## WHAT THIS TASK INVOLVES
Transcribe every one of the following entries word for word, keeping each line unchanged.

## SUPPLIED RECORDS

--------

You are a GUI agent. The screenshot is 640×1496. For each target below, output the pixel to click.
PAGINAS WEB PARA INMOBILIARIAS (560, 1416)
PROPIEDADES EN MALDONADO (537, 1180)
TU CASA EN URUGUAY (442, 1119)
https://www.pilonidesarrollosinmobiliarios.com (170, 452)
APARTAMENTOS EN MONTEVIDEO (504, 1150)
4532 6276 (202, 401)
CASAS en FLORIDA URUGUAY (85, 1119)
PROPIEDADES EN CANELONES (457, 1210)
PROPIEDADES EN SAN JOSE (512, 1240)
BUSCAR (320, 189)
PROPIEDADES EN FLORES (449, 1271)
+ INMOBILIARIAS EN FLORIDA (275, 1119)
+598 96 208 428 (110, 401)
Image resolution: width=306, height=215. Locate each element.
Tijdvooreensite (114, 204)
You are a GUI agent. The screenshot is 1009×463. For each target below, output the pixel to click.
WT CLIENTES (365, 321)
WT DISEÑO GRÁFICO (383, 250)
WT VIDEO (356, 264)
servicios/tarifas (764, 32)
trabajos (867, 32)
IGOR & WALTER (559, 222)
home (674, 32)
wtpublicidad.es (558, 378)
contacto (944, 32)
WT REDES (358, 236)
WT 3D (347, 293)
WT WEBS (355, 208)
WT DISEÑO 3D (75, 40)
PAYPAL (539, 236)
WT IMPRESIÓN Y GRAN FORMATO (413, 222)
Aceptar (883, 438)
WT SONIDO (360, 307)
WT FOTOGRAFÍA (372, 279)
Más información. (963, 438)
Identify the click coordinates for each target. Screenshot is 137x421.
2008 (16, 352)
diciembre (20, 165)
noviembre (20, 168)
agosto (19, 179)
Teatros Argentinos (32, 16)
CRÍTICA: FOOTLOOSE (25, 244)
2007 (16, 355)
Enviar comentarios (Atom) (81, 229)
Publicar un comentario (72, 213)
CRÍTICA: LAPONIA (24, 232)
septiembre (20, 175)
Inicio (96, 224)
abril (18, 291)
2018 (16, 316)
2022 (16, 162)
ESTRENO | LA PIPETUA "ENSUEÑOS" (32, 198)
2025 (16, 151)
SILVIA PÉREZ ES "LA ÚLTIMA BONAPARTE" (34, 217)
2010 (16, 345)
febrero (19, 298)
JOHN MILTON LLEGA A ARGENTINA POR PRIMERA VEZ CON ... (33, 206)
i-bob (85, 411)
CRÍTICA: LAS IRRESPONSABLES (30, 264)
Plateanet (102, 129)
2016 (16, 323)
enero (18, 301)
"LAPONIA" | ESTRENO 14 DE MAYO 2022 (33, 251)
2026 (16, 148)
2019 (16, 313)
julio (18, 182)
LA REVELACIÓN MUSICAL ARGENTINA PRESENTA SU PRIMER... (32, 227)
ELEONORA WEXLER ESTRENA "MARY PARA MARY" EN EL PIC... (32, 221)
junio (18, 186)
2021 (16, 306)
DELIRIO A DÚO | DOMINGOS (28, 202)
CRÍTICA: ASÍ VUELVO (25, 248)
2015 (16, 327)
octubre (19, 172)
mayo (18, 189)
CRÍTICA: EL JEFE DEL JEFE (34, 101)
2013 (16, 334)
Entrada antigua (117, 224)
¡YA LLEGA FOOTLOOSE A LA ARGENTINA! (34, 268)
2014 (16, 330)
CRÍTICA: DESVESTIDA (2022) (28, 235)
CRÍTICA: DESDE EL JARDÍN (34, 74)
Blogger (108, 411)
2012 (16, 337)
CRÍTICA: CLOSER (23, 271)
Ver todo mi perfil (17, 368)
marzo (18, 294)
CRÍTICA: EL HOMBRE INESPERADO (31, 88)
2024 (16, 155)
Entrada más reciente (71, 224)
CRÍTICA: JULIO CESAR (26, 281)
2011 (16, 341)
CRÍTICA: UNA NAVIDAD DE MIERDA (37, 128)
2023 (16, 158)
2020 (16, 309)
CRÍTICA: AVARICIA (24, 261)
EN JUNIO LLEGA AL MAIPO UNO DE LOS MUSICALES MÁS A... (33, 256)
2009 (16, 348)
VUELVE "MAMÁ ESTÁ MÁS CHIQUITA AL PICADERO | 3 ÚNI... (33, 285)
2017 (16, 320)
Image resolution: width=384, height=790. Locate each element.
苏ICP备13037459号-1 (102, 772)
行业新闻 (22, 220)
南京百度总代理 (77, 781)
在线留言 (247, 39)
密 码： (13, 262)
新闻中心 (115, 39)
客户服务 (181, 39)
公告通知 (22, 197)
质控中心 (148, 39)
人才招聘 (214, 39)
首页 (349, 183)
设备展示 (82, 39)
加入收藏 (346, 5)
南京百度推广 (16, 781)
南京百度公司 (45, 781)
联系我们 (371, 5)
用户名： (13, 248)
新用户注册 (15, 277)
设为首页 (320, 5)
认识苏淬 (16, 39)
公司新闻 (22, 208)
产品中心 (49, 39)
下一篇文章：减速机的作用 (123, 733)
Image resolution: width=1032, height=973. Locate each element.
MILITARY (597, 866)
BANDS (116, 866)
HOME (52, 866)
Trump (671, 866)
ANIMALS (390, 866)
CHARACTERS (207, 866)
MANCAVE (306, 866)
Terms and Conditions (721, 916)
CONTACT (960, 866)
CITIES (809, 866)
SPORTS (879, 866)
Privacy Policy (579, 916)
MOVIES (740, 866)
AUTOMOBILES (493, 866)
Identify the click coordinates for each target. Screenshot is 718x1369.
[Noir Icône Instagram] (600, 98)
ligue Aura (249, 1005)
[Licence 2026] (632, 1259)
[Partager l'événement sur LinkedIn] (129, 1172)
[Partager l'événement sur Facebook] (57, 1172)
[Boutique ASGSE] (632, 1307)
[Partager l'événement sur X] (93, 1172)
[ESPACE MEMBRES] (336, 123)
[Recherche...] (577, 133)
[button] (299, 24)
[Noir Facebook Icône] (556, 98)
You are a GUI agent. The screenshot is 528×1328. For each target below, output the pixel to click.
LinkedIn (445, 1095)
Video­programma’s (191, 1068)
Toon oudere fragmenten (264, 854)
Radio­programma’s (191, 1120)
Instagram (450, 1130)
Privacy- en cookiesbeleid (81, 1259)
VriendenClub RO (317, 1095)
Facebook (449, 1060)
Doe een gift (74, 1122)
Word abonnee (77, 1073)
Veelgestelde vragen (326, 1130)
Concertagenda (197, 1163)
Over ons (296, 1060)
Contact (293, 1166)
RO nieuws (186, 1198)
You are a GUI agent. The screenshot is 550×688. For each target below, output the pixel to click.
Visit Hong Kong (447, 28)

--------

## PROBLEM SOLUTION
You are a GUI agent. The screenshot is 640×1496. For each target below, output the pixel to click.
PAGINAS WEB PARA INMOBILIARIAS (560, 1416)
PROPIEDADES EN MALDONADO (537, 1180)
TU CASA EN URUGUAY (442, 1119)
https://www.pilonidesarrollosinmobiliarios.com (170, 452)
APARTAMENTOS EN MONTEVIDEO (504, 1150)
4532 6276 (202, 401)
CASAS en FLORIDA URUGUAY (85, 1119)
PROPIEDADES EN CANELONES (457, 1210)
PROPIEDADES EN SAN JOSE (512, 1240)
BUSCAR (320, 189)
PROPIEDADES EN FLORES (449, 1271)
+ INMOBILIARIAS EN FLORIDA (275, 1119)
+598 96 208 428 (110, 401)
Image resolution: width=306, height=215. Locate each element.
Tijdvooreensite (114, 204)
You are a GUI agent. The screenshot is 1009×463. For each target below, output the pixel to click.
WT CLIENTES (365, 321)
WT DISEÑO GRÁFICO (383, 250)
WT VIDEO (356, 264)
servicios/tarifas (764, 32)
trabajos (867, 32)
IGOR & WALTER (559, 222)
home (674, 32)
wtpublicidad.es (558, 378)
contacto (944, 32)
WT REDES (358, 236)
WT 3D (347, 293)
WT WEBS (355, 208)
WT DISEÑO 3D (75, 40)
PAYPAL (539, 236)
WT IMPRESIÓN Y GRAN FORMATO (413, 222)
Aceptar (883, 438)
WT SONIDO (360, 307)
WT FOTOGRAFÍA (372, 279)
Más información. (963, 438)
Identify the click coordinates for each target. Screenshot is 137x421.
2008 (16, 352)
diciembre (20, 165)
noviembre (20, 168)
agosto (19, 179)
Teatros Argentinos (32, 16)
CRÍTICA: FOOTLOOSE (25, 244)
2007 (16, 355)
Enviar comentarios (Atom) (81, 229)
Publicar un comentario (72, 213)
CRÍTICA: LAPONIA (24, 232)
septiembre (20, 175)
Inicio (96, 224)
abril (18, 291)
2018 (16, 316)
2022 (16, 162)
ESTRENO | LA PIPETUA "ENSUEÑOS" (32, 198)
2025 (16, 151)
SILVIA PÉREZ ES "LA ÚLTIMA BONAPARTE" (34, 217)
2010 (16, 345)
febrero (19, 298)
JOHN MILTON LLEGA A ARGENTINA POR PRIMERA VEZ CON ... (33, 206)
i-bob (85, 411)
CRÍTICA: LAS IRRESPONSABLES (30, 264)
Plateanet (102, 129)
2016 (16, 323)
enero (18, 301)
"LAPONIA" | ESTRENO 14 DE MAYO 2022 (33, 251)
2026 (16, 148)
2019 (16, 313)
julio (18, 182)
LA REVELACIÓN MUSICAL ARGENTINA PRESENTA SU PRIMER... (32, 227)
ELEONORA WEXLER ESTRENA "MARY PARA MARY" EN EL PIC... (32, 221)
junio (18, 186)
2021 (16, 306)
DELIRIO A DÚO | DOMINGOS (28, 202)
CRÍTICA: ASÍ VUELVO (25, 248)
2015 (16, 327)
octubre (19, 172)
mayo (18, 189)
CRÍTICA: EL JEFE DEL JEFE (34, 101)
2013 (16, 334)
Entrada antigua (117, 224)
¡YA LLEGA FOOTLOOSE A LA ARGENTINA! (34, 268)
2014 (16, 330)
CRÍTICA: DESVESTIDA (2022) (28, 235)
CRÍTICA: DESDE EL JARDÍN (34, 74)
Blogger (108, 411)
2012 (16, 337)
CRÍTICA: CLOSER (23, 271)
Ver todo mi perfil (17, 368)
marzo (18, 294)
CRÍTICA: EL HOMBRE INESPERADO (31, 88)
2024 (16, 155)
Entrada más reciente (71, 224)
CRÍTICA: JULIO CESAR (26, 281)
2011 (16, 341)
CRÍTICA: UNA NAVIDAD DE MIERDA (37, 128)
2023 (16, 158)
2020 (16, 309)
CRÍTICA: AVARICIA (24, 261)
EN JUNIO LLEGA AL MAIPO UNO DE LOS MUSICALES MÁS A... (33, 256)
2009 (16, 348)
VUELVE "MAMÁ ESTÁ MÁS CHIQUITA AL PICADERO | 3 ÚNI... (33, 285)
2017 (16, 320)
Image resolution: width=384, height=790. Locate each element.
苏ICP备13037459号-1 (102, 772)
行业新闻 (22, 220)
南京百度总代理 (77, 781)
在线留言 (247, 39)
密 码： (13, 262)
新闻中心 (115, 39)
客户服务 (181, 39)
公告通知 (22, 197)
质控中心 (148, 39)
人才招聘 (214, 39)
首页 (349, 183)
设备展示 (82, 39)
加入收藏 (346, 5)
南京百度推广 (16, 781)
南京百度公司 (45, 781)
联系我们 (371, 5)
用户名： (13, 248)
新用户注册 (15, 277)
设为首页 (320, 5)
认识苏淬 (16, 39)
公司新闻 (22, 208)
产品中心 (49, 39)
下一篇文章：减速机的作用 (123, 733)
Image resolution: width=1032, height=973. Locate each element.
MILITARY (597, 866)
BANDS (116, 866)
HOME (52, 866)
Trump (671, 866)
ANIMALS (390, 866)
CHARACTERS (207, 866)
MANCAVE (306, 866)
Terms and Conditions (721, 916)
CONTACT (960, 866)
CITIES (809, 866)
SPORTS (879, 866)
Privacy Policy (579, 916)
MOVIES (740, 866)
AUTOMOBILES (493, 866)
Identify the click coordinates for each target. Screenshot is 718x1369.
[Noir Icône Instagram] (600, 98)
ligue Aura (249, 1005)
[Licence 2026] (632, 1259)
[Partager l'événement sur LinkedIn] (129, 1172)
[Partager l'événement sur Facebook] (57, 1172)
[Boutique ASGSE] (632, 1307)
[Partager l'événement sur X] (93, 1172)
[ESPACE MEMBRES] (336, 123)
[Recherche...] (577, 133)
[button] (299, 24)
[Noir Facebook Icône] (556, 98)
You are a GUI agent. The screenshot is 528×1328. For each target below, output the pixel to click.
LinkedIn (445, 1095)
Video­programma’s (191, 1068)
Toon oudere fragmenten (264, 854)
Radio­programma’s (191, 1120)
Instagram (450, 1130)
Privacy- en cookiesbeleid (81, 1259)
VriendenClub RO (317, 1095)
Facebook (449, 1060)
Doe een gift (74, 1122)
Word abonnee (77, 1073)
Veelgestelde vragen (326, 1130)
Concertagenda (197, 1163)
Over ons (296, 1060)
Contact (293, 1166)
RO nieuws (186, 1198)
You are a GUI agent. The screenshot is 550×688. For each target below, output the pixel to click.
Visit Hong Kong (447, 28)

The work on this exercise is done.